Cross‐group comparisons of folate transfer across the placenta. (A–C) Comparisons between antiseizure medication (ASM)‐treated women with epilepsy and controls, Mann–Whitney test. (D, E) Comparisons across the ASM‐treated women with epilepsy, nontreated women with epilepsy, and controls by Kruskal–Wallis analysis. (A, D) Total folate concentrations in maternal serum; n = 19 controls, 7 nontreated women with epilepsy (D only), 19 ASM‐treated women with epilepsy. (B, E) Total folate concentrations in cord blood serum; n = 19 controls, 7 nontreated women with epilepsy (E only), 19 ASM‐treated women with epilepsy. (C, F). Cord/maternal ratio of folate concentrations in serum; n = 19 controls, 4 nontreated women with epilepsy (F only), 17 ASM‐treated women with epilepsy. The cohort of nontreated women included three individuals initially identified as such and an additional individual (No. 13) who was assigned to this group based on measurements of serum ASM concentrations (Table 1). Horizontal bars denote medians and 95% confidence intervals. Split symbols, women with epilepsy; blue squares, early preterm; blue triangles, late preterm; orange inverted triangles, valproate‐treated women. *p < .05. In panel E, the populations were differently distributed, but pairwise comparisons did not identify statistically significant differences.
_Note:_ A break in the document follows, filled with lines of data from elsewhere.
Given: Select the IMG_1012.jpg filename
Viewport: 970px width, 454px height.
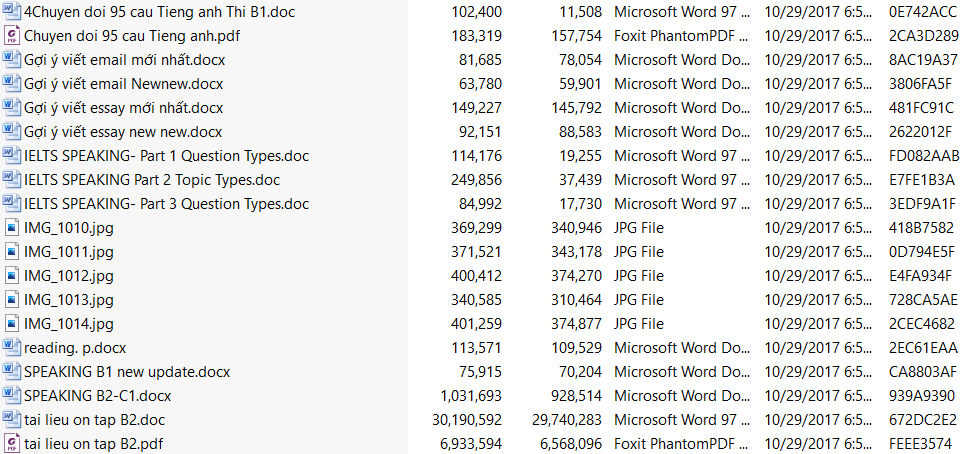Looking at the screenshot, I should [x=69, y=276].
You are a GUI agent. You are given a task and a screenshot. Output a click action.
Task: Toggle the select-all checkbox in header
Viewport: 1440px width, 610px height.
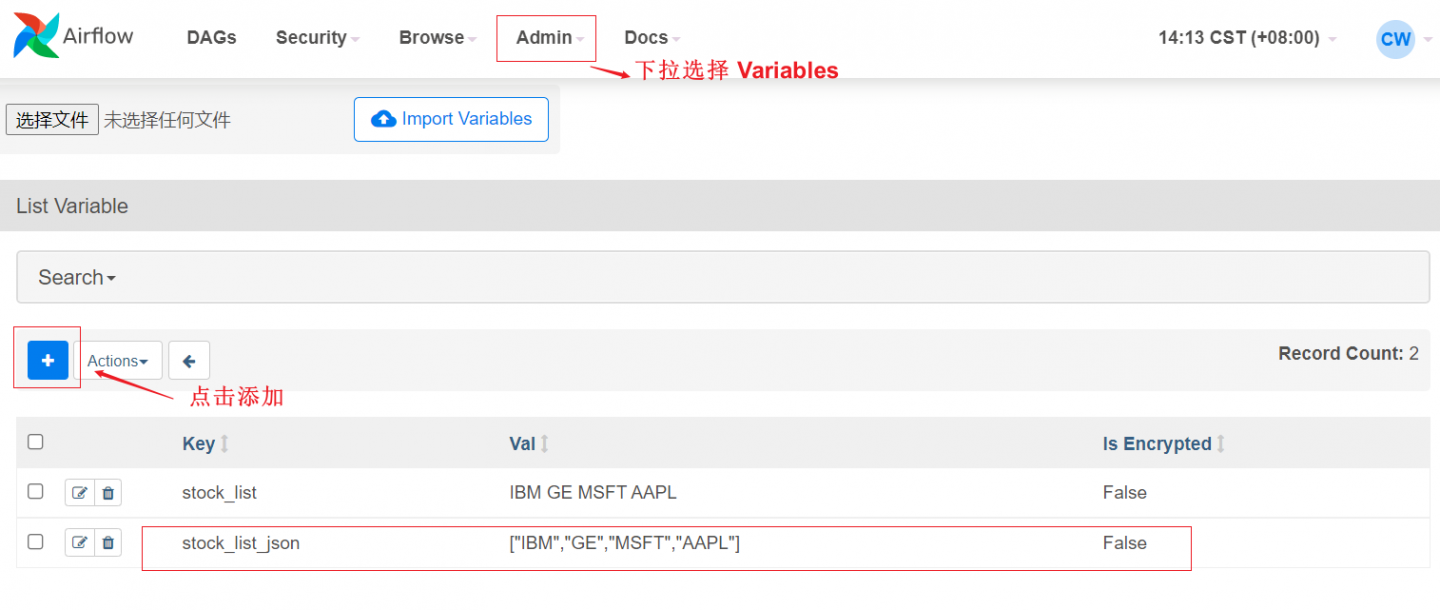(x=36, y=442)
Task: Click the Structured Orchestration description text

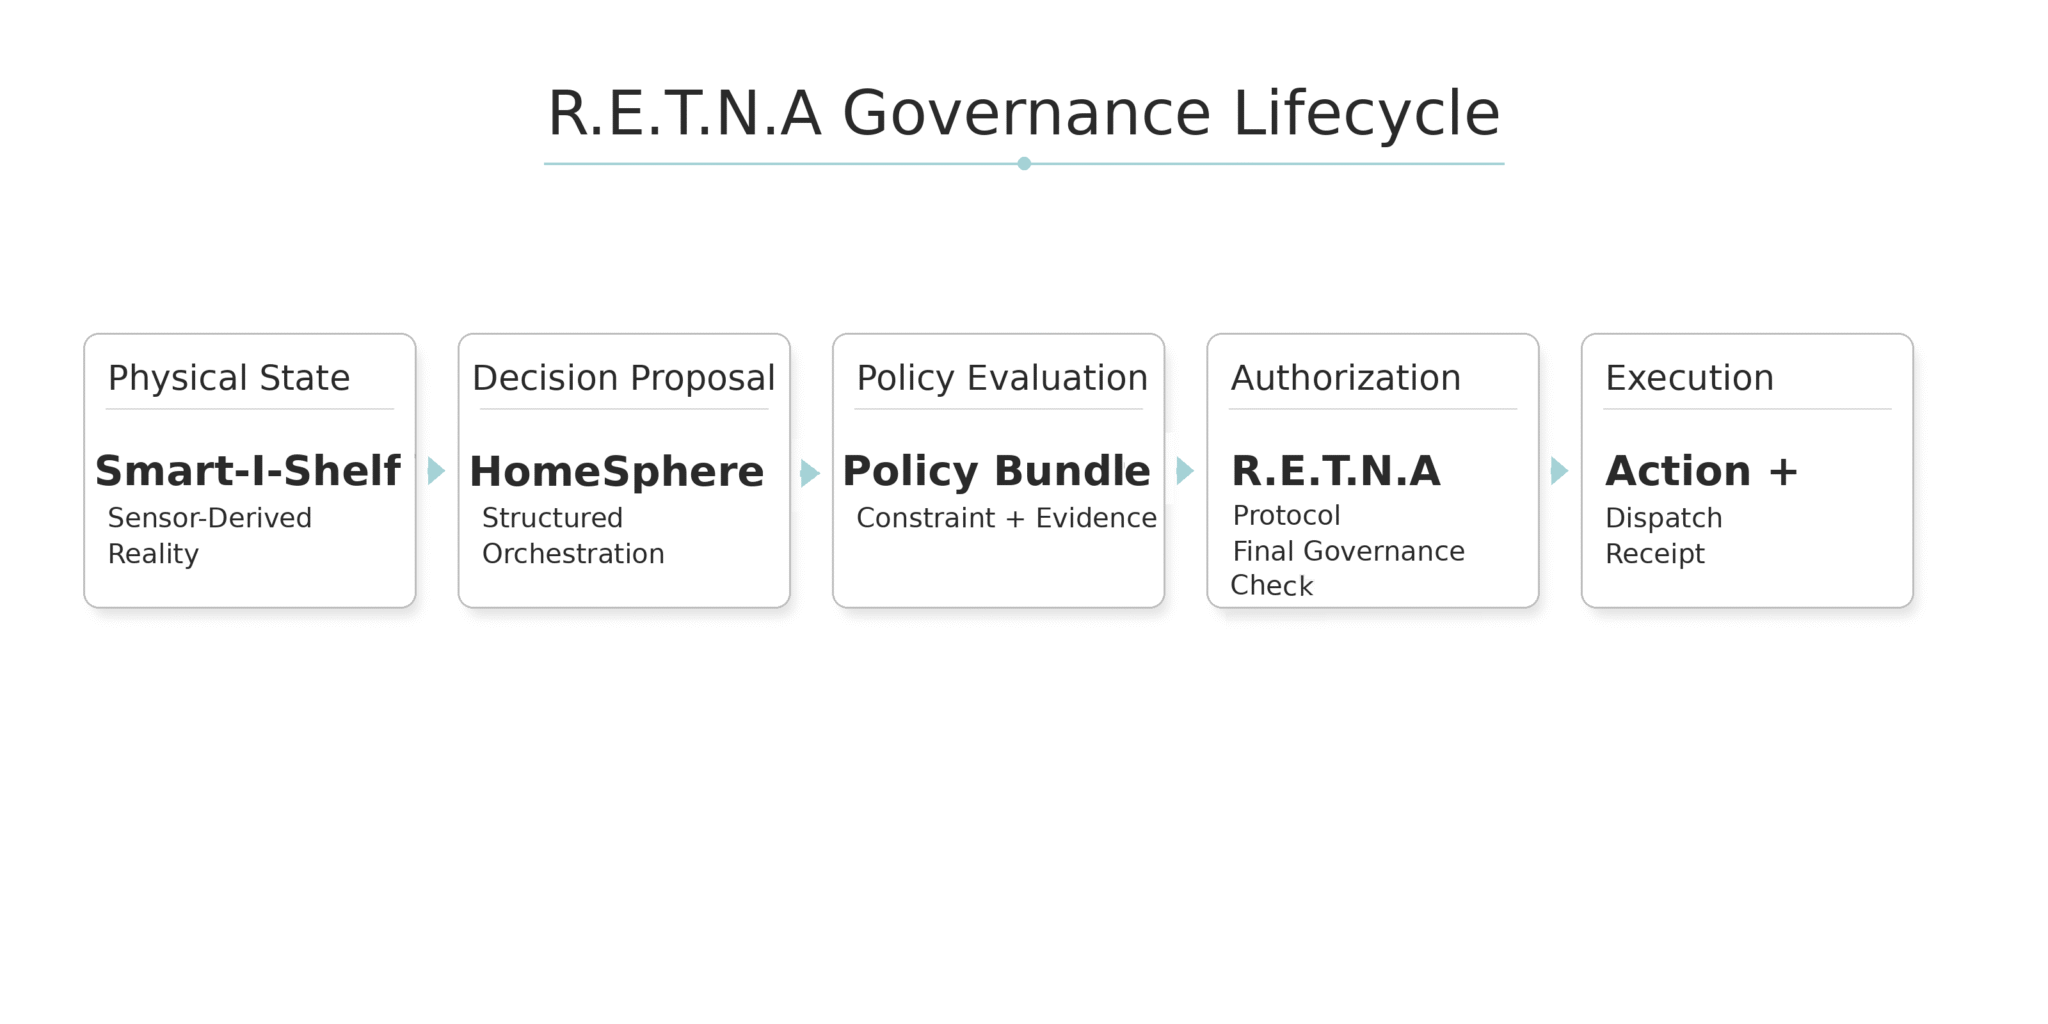Action: tap(573, 536)

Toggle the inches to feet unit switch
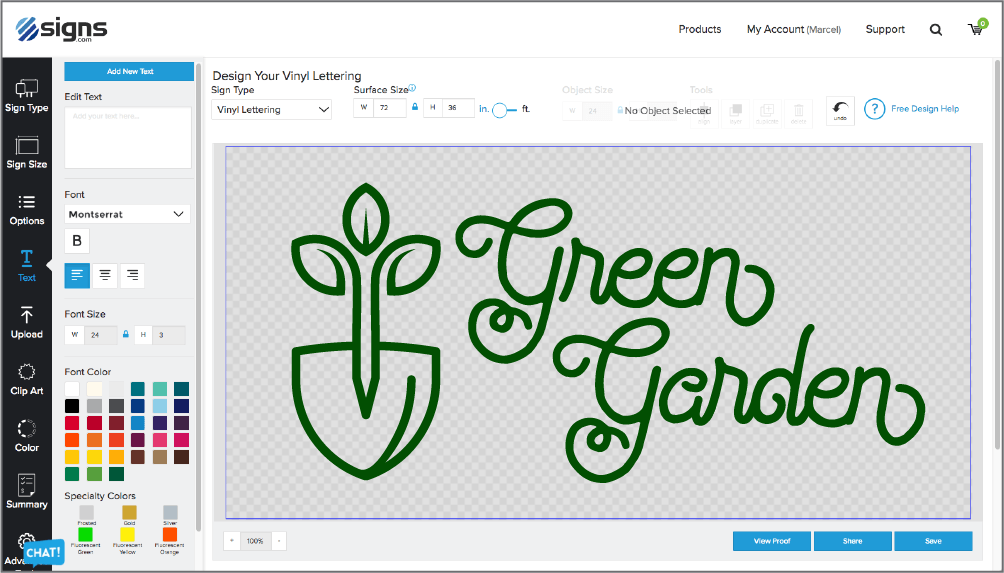pyautogui.click(x=505, y=110)
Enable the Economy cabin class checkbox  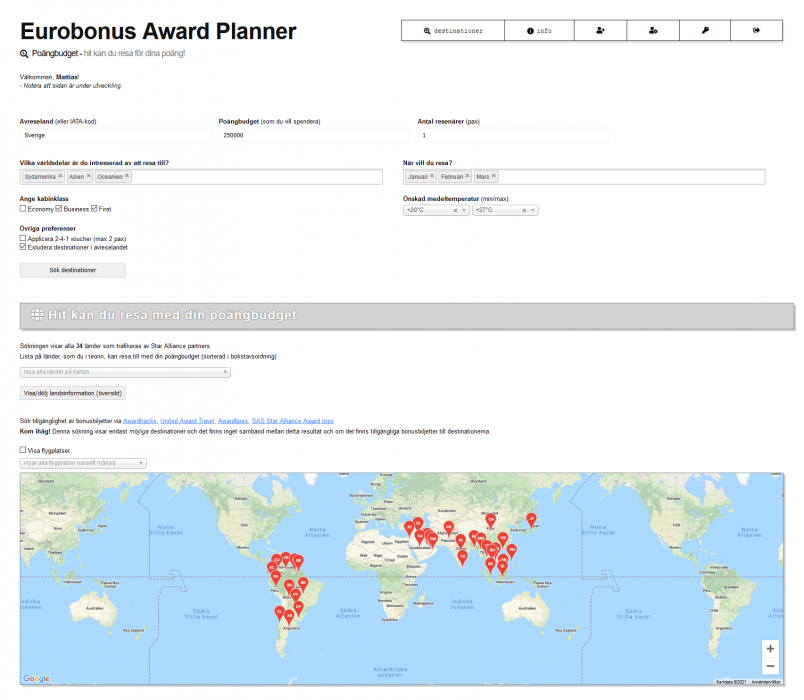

3.4. Maternal folate concentrations explain the major portion of the variation in folate transfer to the fetus
Across all participants, folate concentrations in cord serum depended on the levels in maternal serum. This was a saturable process, with a Cmax of 137.1 ng/mL (95% CI = 103.0–188.3 ng/mL; R 2 = .69; Figure 2A). Values obtained at early preterm (blue squares) were outside the 95% CI. Saturability was also demonstrated by the exponential decrease in placental transfer with increasing maternal folate concentrations (Figure 2B). Folate transfer decreased as pregnancy progressed toward term, with an initial half‐life of .68 weeks (Figure 2C). Cord folate concentrations did not correlate with the time of delivery (Figure 2D). The cord–maternal concentration relationships in the subgroup of women with epilepsy were better described by Michaelis–Menten kinetics than by linear regression (Figure 2E, Table S2), whereas control values presented linearity (Figure 2F, Table S2).
FIGURE 2.

Factors affecting folate transfer across the placenta. (A) Association between cord folate concentrations and maternal concentrations, Michaelis–Menten kinetics, n = 40. (B) Cord/maternal serum folate concentrations versus maternal concentrations, two‐phase decay, n = 40. The inset is a zoom‐in for narrower ranges of maternal concentrations and cord/maternal ratios. (C) Association between cord/maternal folate concentrations and gestational age, one‐phase decay, n = 40. (D) Association between cord folate concentrations and gestational age, linear regression, n = 40. (E, F) Associations between cord folate concentrations and maternal folate concentrations in the subgroups of women with epilepsy (E; antiseizure medication treated and nontreated; Michaelis–Menten kinetics, n = 21) and women without epilepsy (F; linear regression, n = 19). Cmax, maximal concentration; Km, Michaelis‐Menten constant. Shown are the curve fits with 95% confidence intervals (CIs). Split symbols, women with epilepsy; blue squares, early preterm; blue triangles, late preterm; orange inverted triangles, valproate‐treated women.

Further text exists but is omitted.